_Listed records_
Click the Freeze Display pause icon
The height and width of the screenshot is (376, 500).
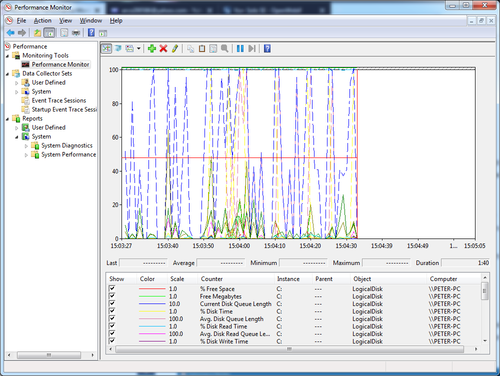tap(240, 49)
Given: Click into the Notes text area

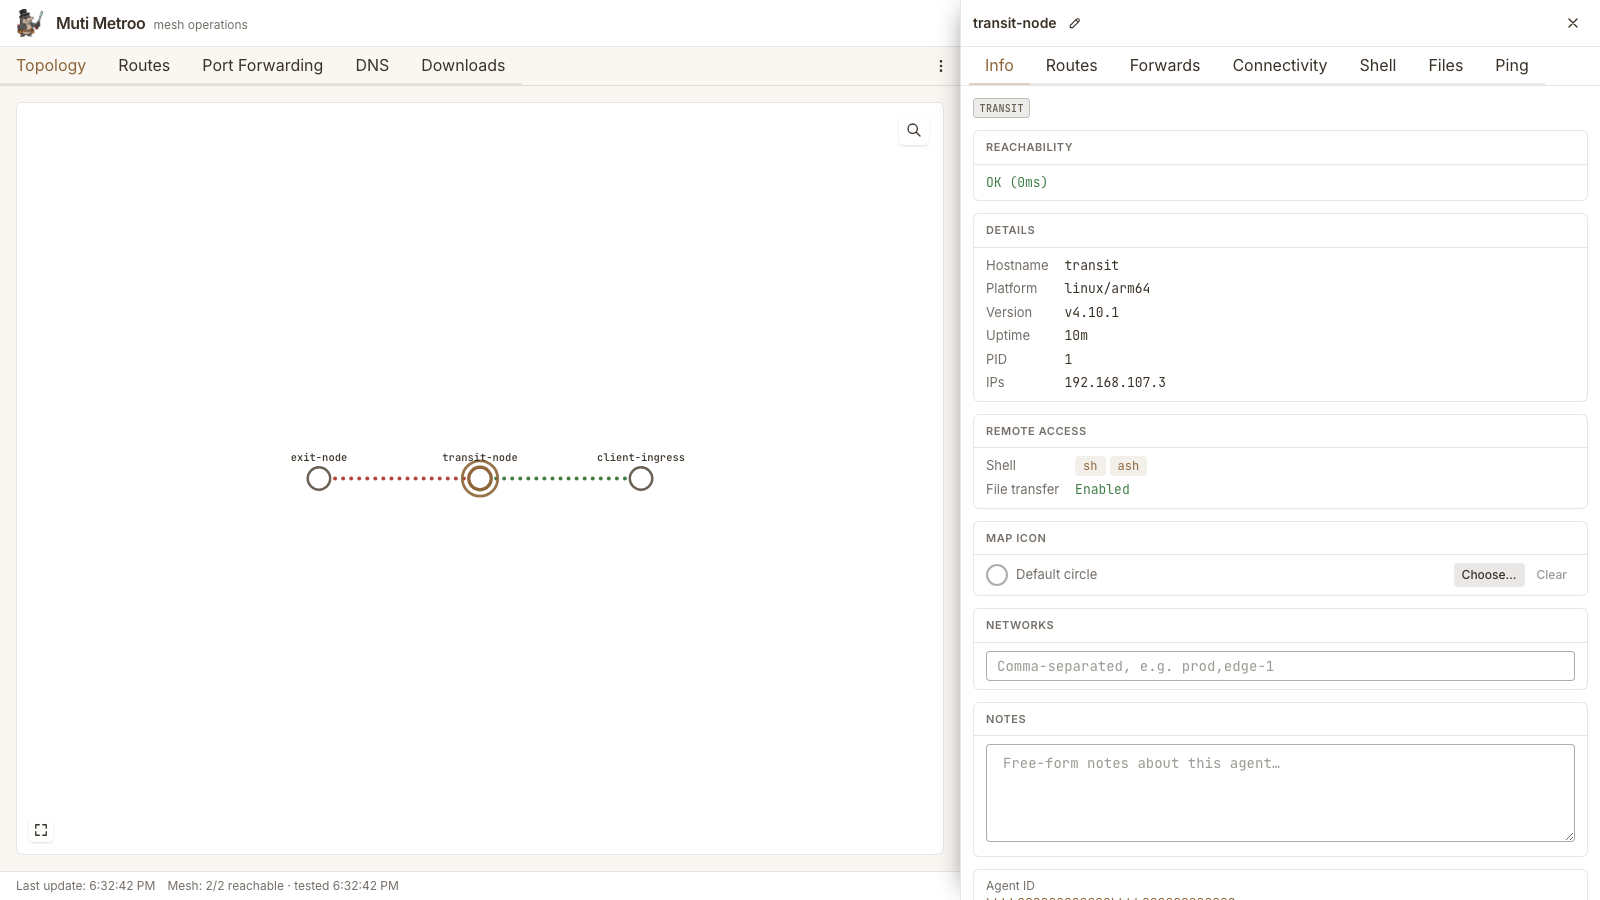Looking at the screenshot, I should 1280,793.
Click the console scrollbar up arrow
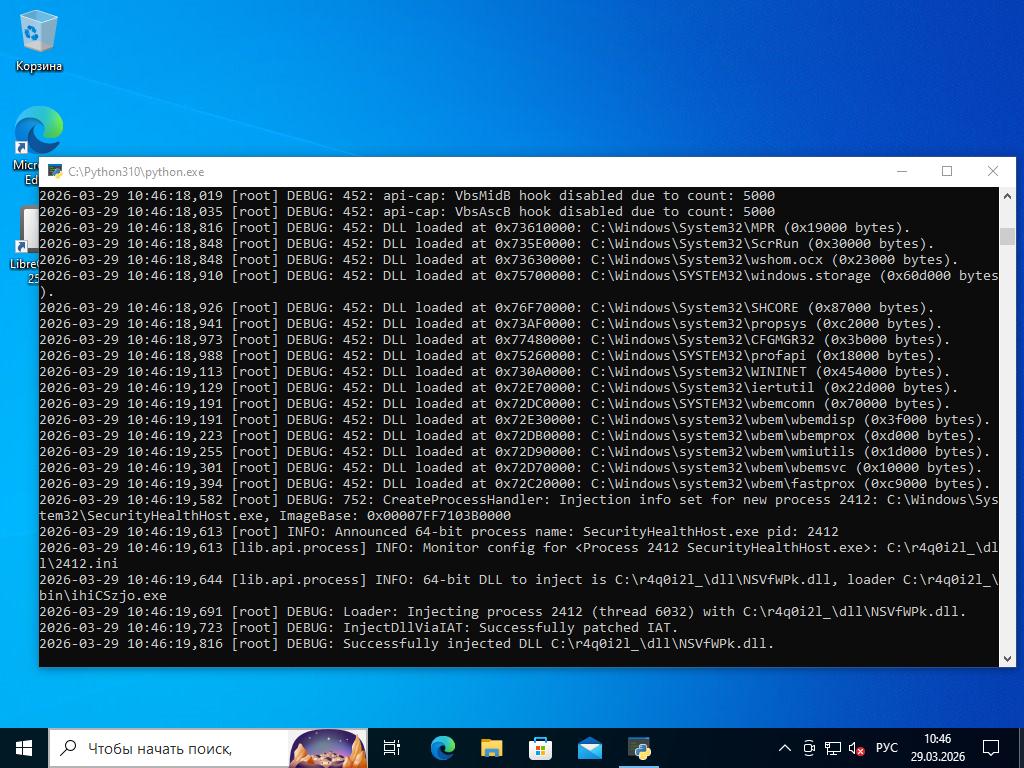 click(1007, 196)
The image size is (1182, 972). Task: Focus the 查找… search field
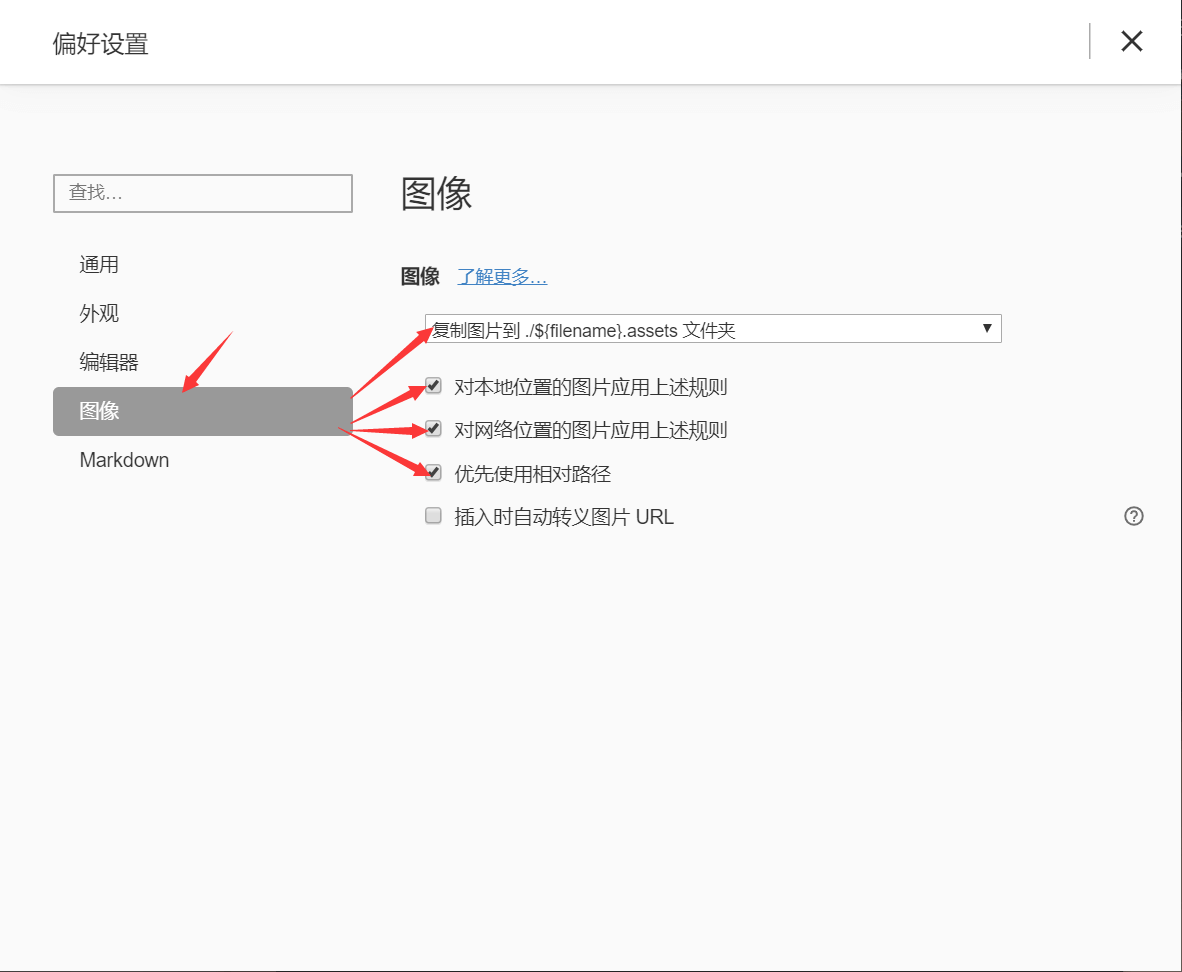pyautogui.click(x=202, y=193)
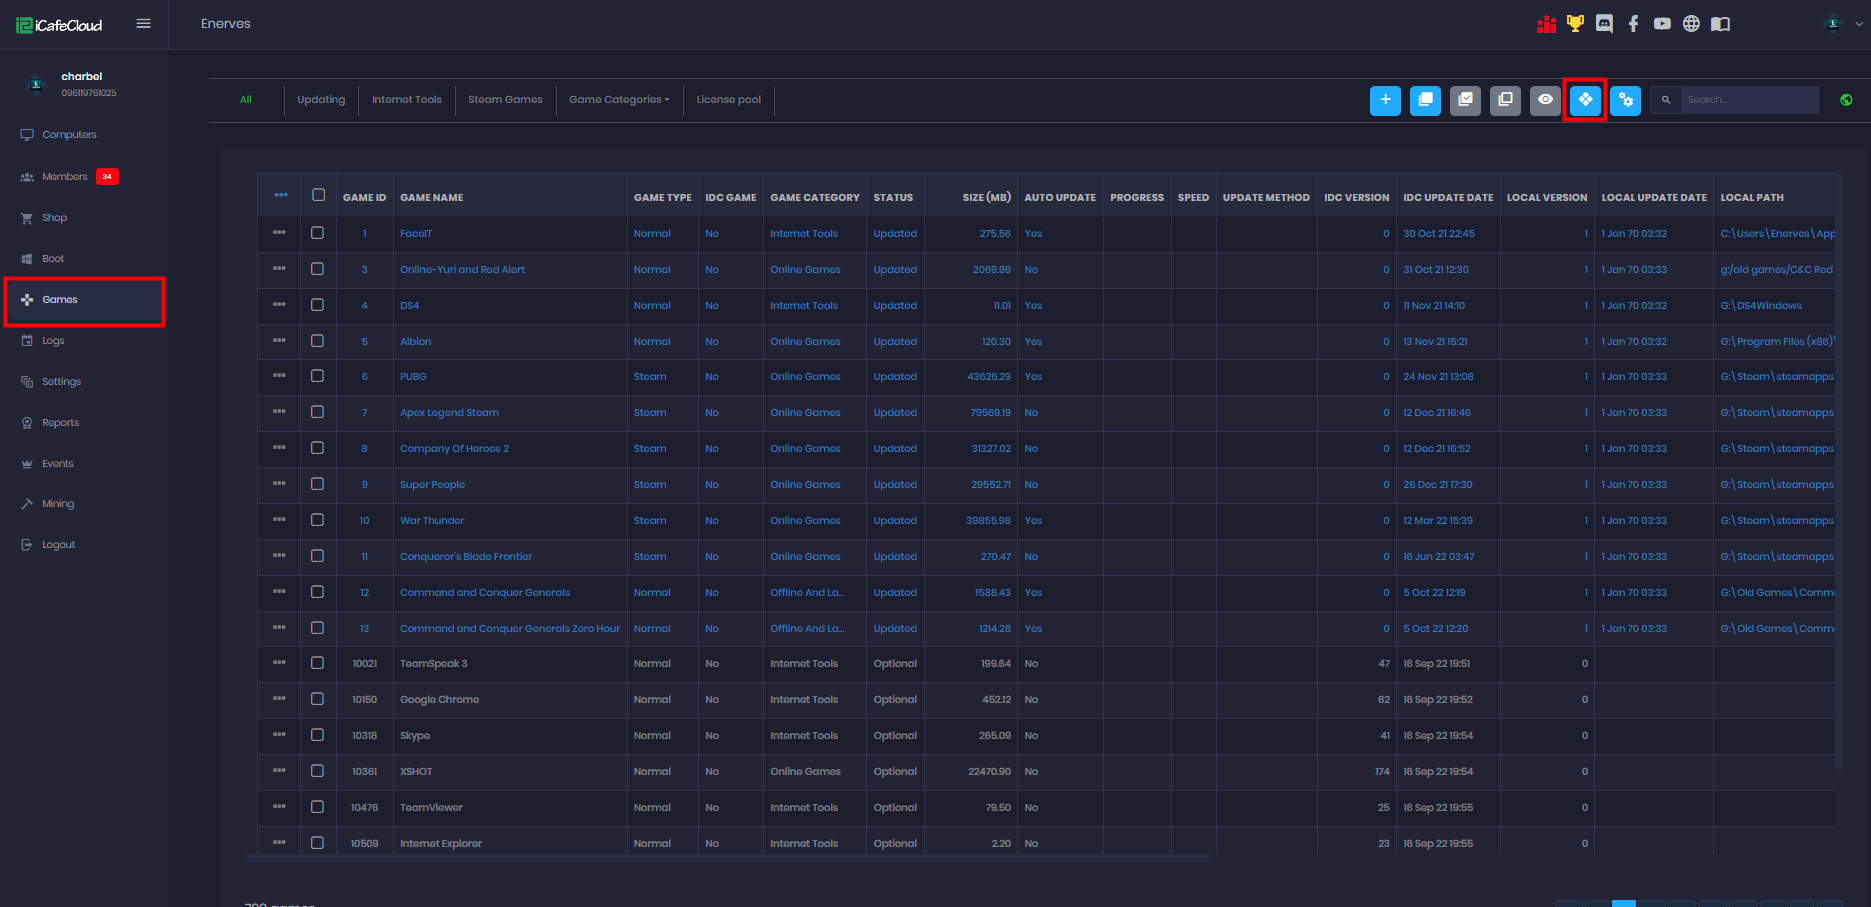The width and height of the screenshot is (1871, 907).
Task: Click the Search input field
Action: coord(1748,100)
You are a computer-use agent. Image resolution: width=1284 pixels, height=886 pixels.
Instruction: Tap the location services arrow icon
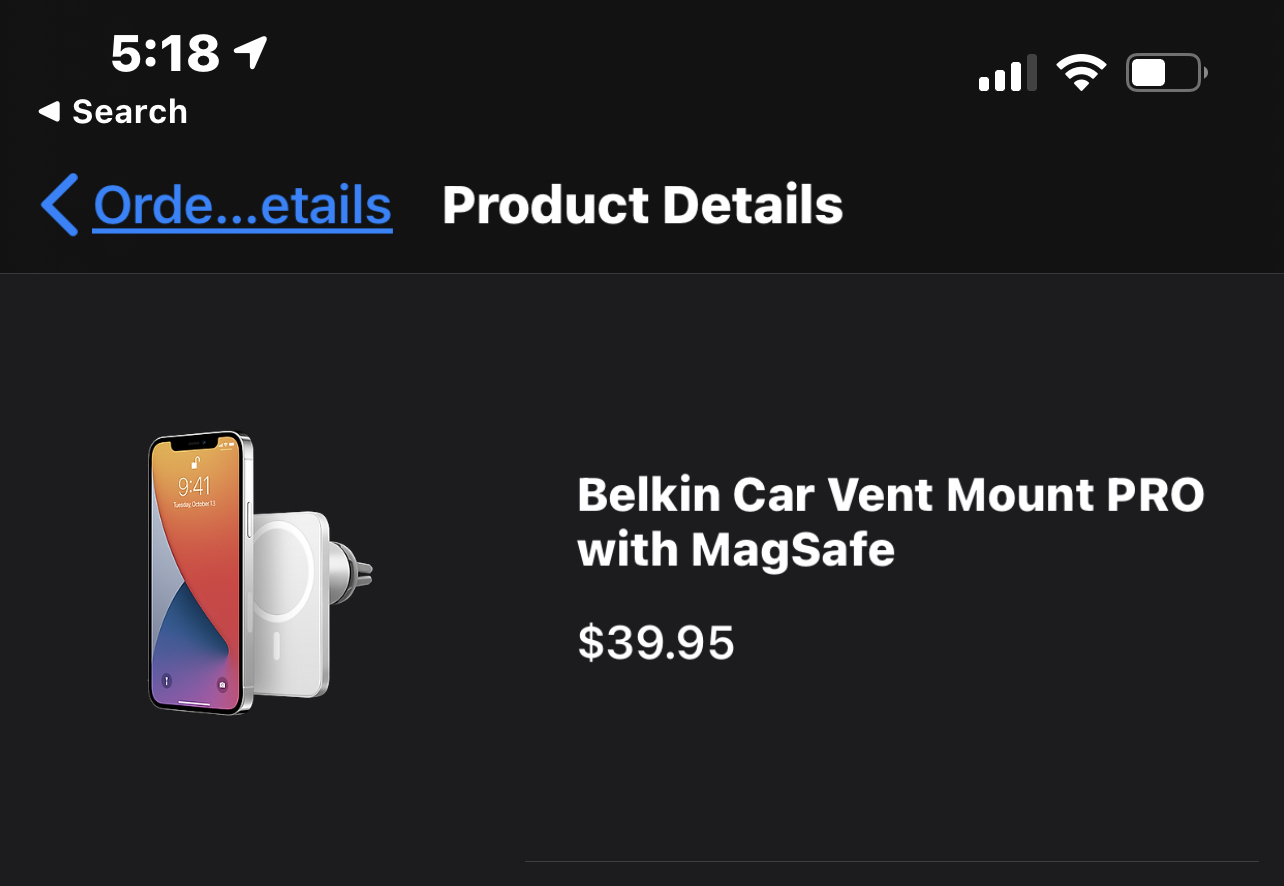click(x=251, y=52)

_Work request_
Write out all of the records above. Keep them exact and leave out the pictures.

_Response to the exercise_
Click the Freeze Display pause icon
The height and width of the screenshot is (376, 500).
tap(240, 49)
Given: Click into the Notes text area

Looking at the screenshot, I should 1280,793.
Click the console scrollbar up arrow
 click(1007, 196)
The image size is (1182, 972). Task: Focus the 查找… search field
pyautogui.click(x=202, y=193)
The width and height of the screenshot is (1871, 907).
Task: Click the Search input field
Action: coord(1748,100)
You are a computer-use agent. Image resolution: width=1284 pixels, height=886 pixels.
Instruction: Tap the location services arrow icon
click(x=251, y=52)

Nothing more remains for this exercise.